(SET EXERCISE):
Write out, word for word, the stretch of the data below from the line containing "Image resolution: width=1267" through the line containing "Action: (317, 490)", including both of those lines.

(DATASET ENTRIES):
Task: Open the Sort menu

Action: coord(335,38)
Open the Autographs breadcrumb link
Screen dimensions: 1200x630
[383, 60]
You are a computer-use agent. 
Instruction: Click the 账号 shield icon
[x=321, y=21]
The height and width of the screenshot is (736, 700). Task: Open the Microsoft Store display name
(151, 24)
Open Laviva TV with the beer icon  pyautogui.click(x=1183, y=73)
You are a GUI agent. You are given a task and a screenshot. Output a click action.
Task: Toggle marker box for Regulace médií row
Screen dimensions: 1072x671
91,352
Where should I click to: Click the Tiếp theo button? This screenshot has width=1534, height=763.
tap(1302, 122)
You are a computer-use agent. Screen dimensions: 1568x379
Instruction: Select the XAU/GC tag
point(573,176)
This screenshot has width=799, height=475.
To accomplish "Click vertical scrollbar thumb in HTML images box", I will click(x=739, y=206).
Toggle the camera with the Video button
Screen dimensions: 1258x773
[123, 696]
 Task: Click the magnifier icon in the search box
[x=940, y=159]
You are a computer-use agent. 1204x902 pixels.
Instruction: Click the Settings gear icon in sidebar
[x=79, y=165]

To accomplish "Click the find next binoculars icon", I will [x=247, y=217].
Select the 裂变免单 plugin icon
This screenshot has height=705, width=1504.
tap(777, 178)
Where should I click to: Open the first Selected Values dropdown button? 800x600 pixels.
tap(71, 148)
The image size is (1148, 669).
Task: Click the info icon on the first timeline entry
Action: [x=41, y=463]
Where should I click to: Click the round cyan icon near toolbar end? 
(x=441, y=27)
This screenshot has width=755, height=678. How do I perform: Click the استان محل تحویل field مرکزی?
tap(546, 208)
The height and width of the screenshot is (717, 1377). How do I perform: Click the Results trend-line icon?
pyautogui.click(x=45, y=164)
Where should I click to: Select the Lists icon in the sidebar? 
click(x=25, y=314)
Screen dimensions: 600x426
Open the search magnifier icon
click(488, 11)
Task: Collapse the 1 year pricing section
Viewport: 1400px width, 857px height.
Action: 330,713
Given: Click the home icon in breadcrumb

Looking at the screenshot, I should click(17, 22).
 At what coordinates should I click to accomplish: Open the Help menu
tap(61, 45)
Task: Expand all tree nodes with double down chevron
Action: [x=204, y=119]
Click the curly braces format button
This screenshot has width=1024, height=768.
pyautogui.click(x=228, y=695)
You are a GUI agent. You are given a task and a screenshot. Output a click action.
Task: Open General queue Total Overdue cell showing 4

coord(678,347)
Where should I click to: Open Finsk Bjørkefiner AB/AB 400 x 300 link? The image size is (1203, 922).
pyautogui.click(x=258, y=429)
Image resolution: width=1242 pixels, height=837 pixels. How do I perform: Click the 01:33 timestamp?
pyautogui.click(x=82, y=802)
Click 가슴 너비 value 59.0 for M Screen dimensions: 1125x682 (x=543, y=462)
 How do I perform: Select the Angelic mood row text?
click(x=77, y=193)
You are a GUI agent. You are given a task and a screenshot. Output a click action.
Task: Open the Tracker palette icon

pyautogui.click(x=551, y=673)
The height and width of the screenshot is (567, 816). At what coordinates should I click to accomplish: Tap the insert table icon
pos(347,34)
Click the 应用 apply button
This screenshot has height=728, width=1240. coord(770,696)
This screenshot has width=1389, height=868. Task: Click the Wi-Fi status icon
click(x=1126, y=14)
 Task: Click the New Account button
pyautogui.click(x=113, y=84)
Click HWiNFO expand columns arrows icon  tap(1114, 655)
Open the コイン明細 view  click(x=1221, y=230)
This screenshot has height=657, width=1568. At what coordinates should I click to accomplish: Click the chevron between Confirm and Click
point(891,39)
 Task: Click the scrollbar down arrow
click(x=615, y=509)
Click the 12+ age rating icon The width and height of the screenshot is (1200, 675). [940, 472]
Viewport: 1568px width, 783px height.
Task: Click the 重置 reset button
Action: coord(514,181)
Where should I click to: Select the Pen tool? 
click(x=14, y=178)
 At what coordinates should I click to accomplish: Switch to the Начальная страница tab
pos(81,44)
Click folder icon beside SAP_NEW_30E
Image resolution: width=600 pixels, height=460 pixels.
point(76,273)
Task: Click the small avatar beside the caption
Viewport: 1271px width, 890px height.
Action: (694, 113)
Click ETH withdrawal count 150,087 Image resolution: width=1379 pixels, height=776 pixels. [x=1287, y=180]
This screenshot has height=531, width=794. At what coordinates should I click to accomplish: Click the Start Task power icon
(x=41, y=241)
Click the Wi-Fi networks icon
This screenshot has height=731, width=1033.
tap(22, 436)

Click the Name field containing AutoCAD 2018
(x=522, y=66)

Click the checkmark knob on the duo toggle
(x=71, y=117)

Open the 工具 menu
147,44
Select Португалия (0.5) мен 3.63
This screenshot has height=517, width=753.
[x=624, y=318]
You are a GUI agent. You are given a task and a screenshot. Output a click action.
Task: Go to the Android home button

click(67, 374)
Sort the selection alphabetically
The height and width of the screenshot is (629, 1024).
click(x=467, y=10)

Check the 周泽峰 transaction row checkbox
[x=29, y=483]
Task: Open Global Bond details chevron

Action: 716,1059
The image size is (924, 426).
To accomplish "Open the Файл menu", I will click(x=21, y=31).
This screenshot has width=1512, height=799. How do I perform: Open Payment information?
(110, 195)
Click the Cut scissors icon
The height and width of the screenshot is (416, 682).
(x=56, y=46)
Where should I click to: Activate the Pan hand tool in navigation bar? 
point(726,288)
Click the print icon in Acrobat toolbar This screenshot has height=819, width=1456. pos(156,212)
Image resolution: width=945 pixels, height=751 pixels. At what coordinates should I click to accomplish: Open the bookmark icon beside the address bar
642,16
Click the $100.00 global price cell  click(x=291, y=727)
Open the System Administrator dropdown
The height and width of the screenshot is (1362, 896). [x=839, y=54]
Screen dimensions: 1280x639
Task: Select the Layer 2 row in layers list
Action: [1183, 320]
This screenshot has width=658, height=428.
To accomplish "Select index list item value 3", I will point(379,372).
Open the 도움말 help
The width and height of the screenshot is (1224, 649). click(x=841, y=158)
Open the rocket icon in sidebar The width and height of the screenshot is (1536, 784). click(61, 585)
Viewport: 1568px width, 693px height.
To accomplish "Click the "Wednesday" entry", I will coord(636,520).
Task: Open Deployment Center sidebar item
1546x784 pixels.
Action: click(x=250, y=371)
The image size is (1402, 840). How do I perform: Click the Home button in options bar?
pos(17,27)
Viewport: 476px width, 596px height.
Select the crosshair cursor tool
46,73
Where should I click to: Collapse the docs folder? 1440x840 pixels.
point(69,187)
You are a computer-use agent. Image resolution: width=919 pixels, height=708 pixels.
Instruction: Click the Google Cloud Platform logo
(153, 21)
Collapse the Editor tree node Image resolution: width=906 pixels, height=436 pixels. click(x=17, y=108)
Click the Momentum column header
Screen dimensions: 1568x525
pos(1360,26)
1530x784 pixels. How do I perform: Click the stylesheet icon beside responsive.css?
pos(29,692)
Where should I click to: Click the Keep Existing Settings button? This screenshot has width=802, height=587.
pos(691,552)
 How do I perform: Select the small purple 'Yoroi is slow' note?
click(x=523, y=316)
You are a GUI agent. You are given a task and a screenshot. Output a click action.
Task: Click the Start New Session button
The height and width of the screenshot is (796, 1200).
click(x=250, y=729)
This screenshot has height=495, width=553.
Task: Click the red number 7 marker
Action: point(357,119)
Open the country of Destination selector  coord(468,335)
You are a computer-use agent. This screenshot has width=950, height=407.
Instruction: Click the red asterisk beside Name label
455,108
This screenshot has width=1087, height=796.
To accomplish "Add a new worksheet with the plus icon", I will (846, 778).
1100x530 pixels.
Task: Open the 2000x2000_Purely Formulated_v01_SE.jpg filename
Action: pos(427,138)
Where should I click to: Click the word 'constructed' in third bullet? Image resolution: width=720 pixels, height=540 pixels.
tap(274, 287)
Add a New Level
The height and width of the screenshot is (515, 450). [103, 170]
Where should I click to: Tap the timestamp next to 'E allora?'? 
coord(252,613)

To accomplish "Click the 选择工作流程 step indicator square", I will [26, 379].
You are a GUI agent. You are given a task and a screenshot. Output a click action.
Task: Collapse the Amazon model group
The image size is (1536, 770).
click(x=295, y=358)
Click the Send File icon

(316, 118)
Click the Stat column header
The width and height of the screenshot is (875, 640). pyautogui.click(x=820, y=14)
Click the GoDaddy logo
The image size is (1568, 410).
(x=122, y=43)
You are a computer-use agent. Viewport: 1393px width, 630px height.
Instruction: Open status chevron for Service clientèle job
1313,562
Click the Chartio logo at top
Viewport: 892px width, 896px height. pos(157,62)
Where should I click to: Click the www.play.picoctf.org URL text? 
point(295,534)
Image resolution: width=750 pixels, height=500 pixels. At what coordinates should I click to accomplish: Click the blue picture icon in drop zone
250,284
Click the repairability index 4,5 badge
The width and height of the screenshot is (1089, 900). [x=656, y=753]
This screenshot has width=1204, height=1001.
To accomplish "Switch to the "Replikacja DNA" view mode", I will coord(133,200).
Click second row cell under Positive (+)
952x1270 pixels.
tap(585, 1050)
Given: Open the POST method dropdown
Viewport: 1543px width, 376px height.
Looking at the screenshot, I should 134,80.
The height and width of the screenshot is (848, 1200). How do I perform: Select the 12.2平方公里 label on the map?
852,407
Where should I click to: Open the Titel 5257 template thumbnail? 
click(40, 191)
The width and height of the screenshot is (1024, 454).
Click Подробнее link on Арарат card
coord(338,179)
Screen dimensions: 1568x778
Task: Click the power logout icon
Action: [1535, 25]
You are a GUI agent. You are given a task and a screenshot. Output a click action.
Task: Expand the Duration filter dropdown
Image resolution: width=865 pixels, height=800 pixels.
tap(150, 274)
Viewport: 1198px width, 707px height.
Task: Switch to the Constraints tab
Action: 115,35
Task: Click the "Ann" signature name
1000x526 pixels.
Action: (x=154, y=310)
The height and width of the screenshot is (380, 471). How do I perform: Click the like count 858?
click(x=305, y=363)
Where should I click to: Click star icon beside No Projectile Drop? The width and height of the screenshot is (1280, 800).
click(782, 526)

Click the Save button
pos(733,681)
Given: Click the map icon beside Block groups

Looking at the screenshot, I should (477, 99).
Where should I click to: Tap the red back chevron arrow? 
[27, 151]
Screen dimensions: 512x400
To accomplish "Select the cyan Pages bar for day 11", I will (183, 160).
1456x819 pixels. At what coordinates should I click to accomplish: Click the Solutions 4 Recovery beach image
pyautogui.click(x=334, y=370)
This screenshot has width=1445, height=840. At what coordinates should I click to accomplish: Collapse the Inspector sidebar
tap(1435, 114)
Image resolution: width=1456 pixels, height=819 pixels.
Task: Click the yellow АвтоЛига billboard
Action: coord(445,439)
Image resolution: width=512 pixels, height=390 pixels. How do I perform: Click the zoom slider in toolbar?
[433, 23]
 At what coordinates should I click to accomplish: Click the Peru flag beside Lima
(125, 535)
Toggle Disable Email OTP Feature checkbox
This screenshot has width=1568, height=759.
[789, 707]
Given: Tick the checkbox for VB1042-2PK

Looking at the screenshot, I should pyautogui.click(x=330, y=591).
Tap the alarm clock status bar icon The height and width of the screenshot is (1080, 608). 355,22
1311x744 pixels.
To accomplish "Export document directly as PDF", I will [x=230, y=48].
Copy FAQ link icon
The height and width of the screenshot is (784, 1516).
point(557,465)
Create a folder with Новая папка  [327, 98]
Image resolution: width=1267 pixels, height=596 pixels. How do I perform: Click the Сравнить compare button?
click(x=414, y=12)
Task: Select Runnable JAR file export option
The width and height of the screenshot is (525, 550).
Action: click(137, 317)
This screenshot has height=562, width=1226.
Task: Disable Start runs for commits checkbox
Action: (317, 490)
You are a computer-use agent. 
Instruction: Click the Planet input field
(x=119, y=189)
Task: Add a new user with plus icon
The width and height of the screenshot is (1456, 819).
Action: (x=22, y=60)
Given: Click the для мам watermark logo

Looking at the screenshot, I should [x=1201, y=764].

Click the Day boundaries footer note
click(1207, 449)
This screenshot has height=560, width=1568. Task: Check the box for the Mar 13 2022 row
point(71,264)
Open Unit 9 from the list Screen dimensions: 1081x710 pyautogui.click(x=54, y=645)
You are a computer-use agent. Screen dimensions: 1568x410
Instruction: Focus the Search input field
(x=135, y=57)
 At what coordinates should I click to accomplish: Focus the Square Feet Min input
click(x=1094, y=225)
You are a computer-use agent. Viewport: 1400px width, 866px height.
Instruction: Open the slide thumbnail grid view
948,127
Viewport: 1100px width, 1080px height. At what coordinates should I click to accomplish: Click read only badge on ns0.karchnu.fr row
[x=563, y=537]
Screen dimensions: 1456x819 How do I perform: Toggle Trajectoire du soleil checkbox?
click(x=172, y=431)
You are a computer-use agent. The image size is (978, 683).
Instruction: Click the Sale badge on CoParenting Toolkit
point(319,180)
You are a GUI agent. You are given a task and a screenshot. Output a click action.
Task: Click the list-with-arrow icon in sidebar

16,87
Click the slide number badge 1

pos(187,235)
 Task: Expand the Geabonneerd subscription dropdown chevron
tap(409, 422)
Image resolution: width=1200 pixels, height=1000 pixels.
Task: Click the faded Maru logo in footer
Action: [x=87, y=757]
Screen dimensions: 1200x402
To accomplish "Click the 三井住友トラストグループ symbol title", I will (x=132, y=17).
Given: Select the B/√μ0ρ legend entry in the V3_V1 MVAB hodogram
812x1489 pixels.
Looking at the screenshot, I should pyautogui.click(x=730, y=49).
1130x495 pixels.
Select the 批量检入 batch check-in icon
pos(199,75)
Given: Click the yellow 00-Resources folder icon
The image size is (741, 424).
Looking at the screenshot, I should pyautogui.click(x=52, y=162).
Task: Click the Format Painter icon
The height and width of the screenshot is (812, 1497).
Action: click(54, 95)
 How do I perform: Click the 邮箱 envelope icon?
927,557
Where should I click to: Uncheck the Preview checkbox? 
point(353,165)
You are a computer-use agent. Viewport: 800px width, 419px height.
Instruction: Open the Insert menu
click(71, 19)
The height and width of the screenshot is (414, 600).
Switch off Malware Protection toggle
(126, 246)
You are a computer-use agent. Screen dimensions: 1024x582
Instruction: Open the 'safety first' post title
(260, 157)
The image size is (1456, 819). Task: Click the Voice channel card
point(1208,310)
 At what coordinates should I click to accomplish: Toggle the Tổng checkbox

(ANSWER FOR THE TASK):
Image resolution: width=1267 pixels, height=596 pixels. How do I perform: Click the Сравнить compare button?
click(x=414, y=12)
Task: Select Runnable JAR file export option
The width and height of the screenshot is (525, 550).
Action: click(137, 317)
This screenshot has height=562, width=1226.
Task: Disable Start runs for commits checkbox
Action: (317, 490)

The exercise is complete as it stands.